もし人を殺してしまえば責任者である俺と社長と会社に罪が問われることとなってしまう。だが相手は躊躇なく人を殺してくるような連中だ責任がどうのなど言える状況ではない。
「わかった。承認する」
テレッサは俺からの承認を得るとスカートをめくり上げて、左足の太ももを晒した。太ももの左側がもっこりと膨らみ、伸びた人口皮膚がメリメリと引き裂かれる。見ていてあまり気持ちいいものではない。カバーが開ききると飛び出してきたブラスターを彼女は手にした。
「それではいきましょう」
テレッサは銃口を上に向けて扉のほうへと向かった。
トレーラーが飛び込んだところは資材搬入口のエアロックルームだ。トラックなども出入りするので部屋は大きい。右側には大きな巾の広いシャッターと扉がある。左側は外に繋がっているエレベーターがあるのでこちらは出口だ。となると右側にある扉が船内へと続く通路か部屋だろう。
「あたし達もいくぜぇ」
「はいなのだぁ」
カテリアとリプルもテレッサについていったので俺も慌てて追いかけた。
扉の入り口へとやってくるとテレッサから扉の前に立たないよう指摘される。開閉ボタンに触れて扉を開けると反応を確認しながら中の様子を伺う。
まるでスパイ映画の主人公になったような気分だ。
扉の中も暗い部屋となっており、人気のない事から中へと入ってゆく。侵入した部屋は車両置き場のようで、いくつかの車両が並べられて動かないようロックされていた。そしてその中にトリニィとラプルをさらった車があった。
「お、おい、この車、トリニィを拐っていったヤツ!」
「はい、この車両で間違いありません」
車内を窓越しに確認してみたが、誰も乗っていないので二人はすで船内のどこかに連れ去れたのだろう。酷いことをされていなければいいのだが……

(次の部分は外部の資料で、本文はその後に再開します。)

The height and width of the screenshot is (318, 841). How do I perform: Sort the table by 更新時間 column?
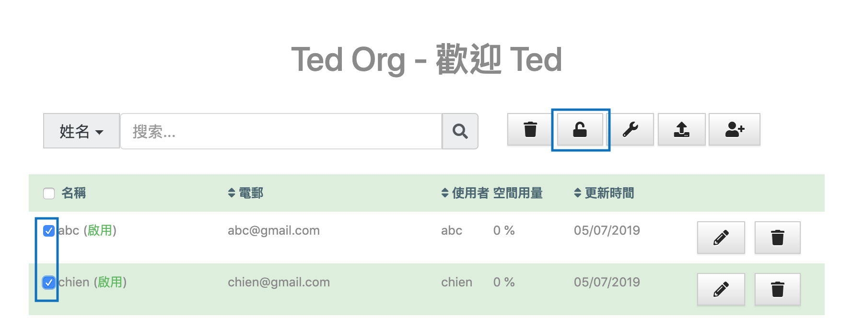tap(604, 193)
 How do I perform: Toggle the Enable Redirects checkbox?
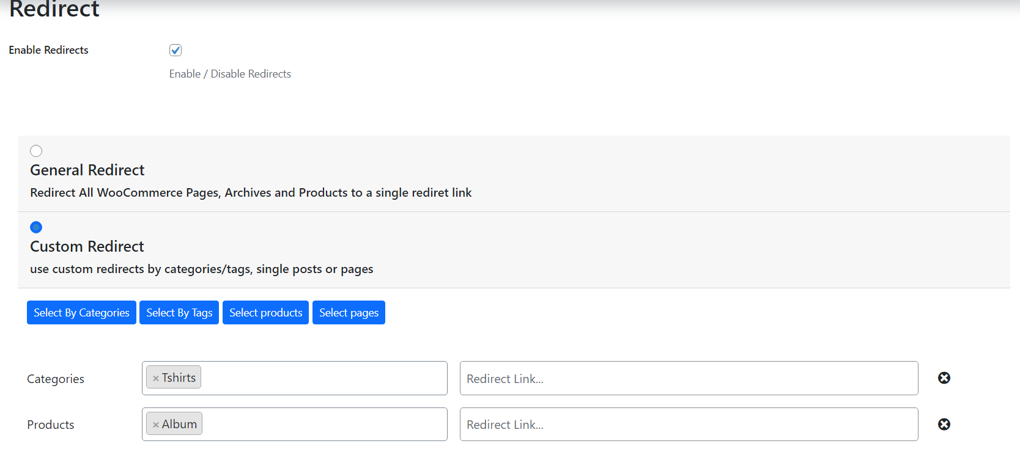click(x=176, y=50)

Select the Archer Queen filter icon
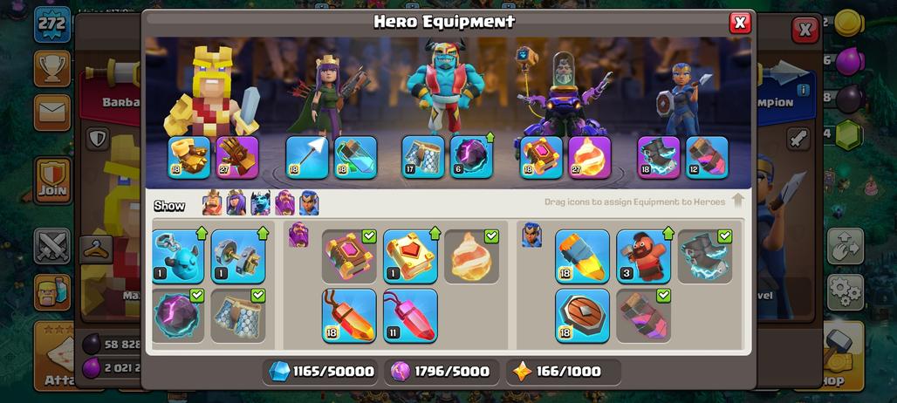click(236, 203)
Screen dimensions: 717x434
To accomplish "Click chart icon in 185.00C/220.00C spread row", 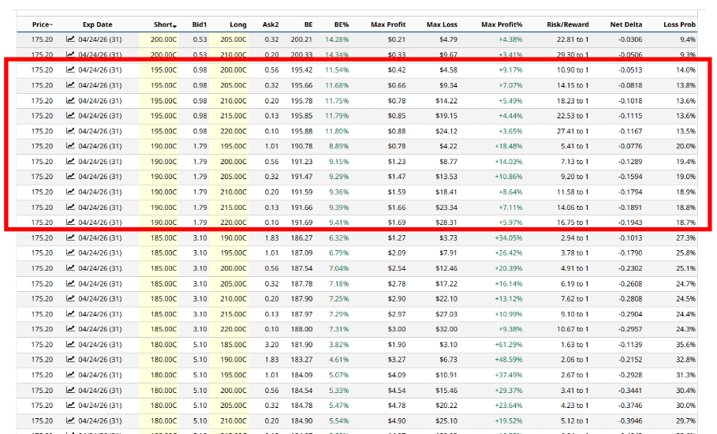I will (x=70, y=329).
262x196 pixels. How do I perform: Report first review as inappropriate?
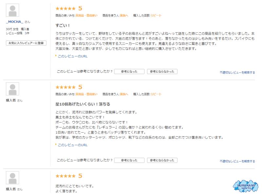pyautogui.click(x=237, y=73)
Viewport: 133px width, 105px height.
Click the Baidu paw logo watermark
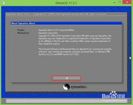[x=113, y=94]
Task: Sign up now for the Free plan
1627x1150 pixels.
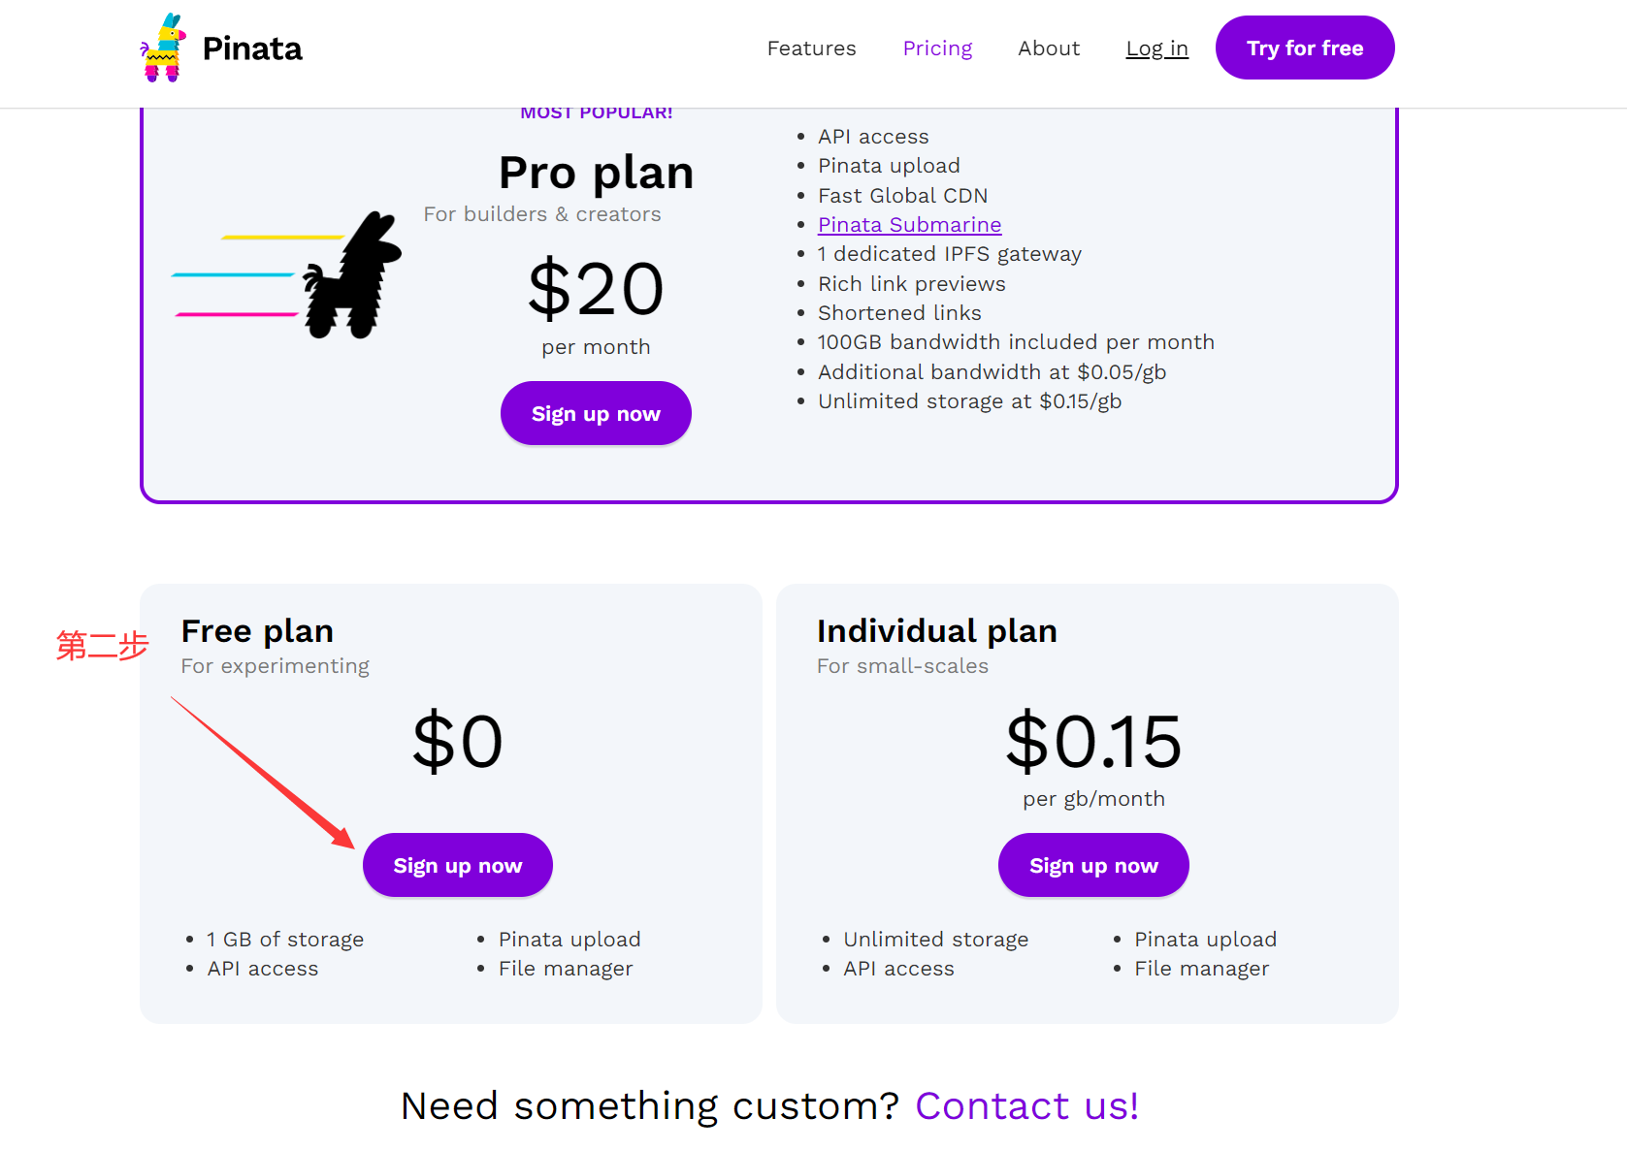Action: click(458, 865)
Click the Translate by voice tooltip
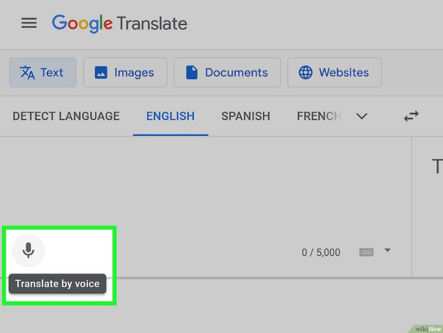Screen dimensions: 443x333 tap(58, 284)
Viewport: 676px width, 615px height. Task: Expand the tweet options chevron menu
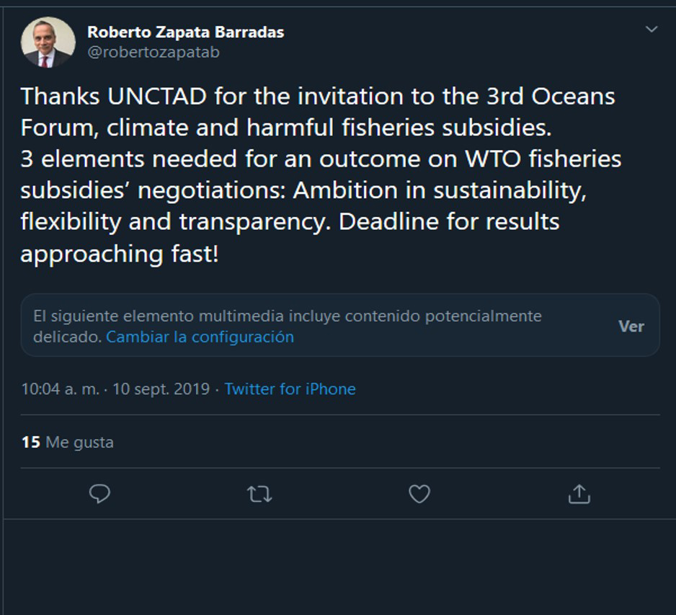pyautogui.click(x=651, y=30)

俺たちは格納庫を後にして奥の扉へと向かった。こちらの扉も大きなシャッターと人用の扉がある。開けて中に入ればここも暗くて広い部屋となっている。左右には大小さまざまなコンテナがあり、どうやら倉庫のようだ。
コンテナは全てロックされており、ここにトリニィたちが捕らえられていることはないだろう。俺たちはさらに奥へと向かう。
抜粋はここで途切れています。